- Born: January 1870 Hinds County, Mississippi, United States
- Died: March 13, 1948 (aged 78) Crittenden County, Arkansas, United States
- Genres: Delta blues, country blues
- Instrument: Guitar

= Henry Sloan =

American Delta blues musician (1870–1948)

Henry Sloan (January 1870 - possibly March 13, 1948) was an American musician, one of the earliest figures in the history of Delta Blues. Very little is known for certain about his life, other than that he tutored Charlie Patton in the ways of the blues. There have been suggestions that he moved to Chicago shortly after World War I. He left no known recordings.

According to researcher David Evans, Sloan was born in Mississippi in 1870, and by 1900 was living in the same community as the Patton and Chatmon families near Bolton, Mississippi.

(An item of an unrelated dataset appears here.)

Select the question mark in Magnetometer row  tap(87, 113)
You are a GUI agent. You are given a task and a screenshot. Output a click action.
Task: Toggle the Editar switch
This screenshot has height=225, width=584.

He moved to the Dockery Plantation near Ruleville about the same time as the Pattons, between 1901 and 1904. Patton received some direct instruction from Sloan, and played with him for several years. Two of Patton's later accompanists, Tommy Johnson and Son House, both stated that Patton "dogged every step" of Sloan's.

Further research based on Census records has suggested that, in 1920, Sloan and his family were living around West Memphis, Arkansas. He may have been the Henry Sloan whose death, aged 78, occurred in Crittenden County on March 13, 1948.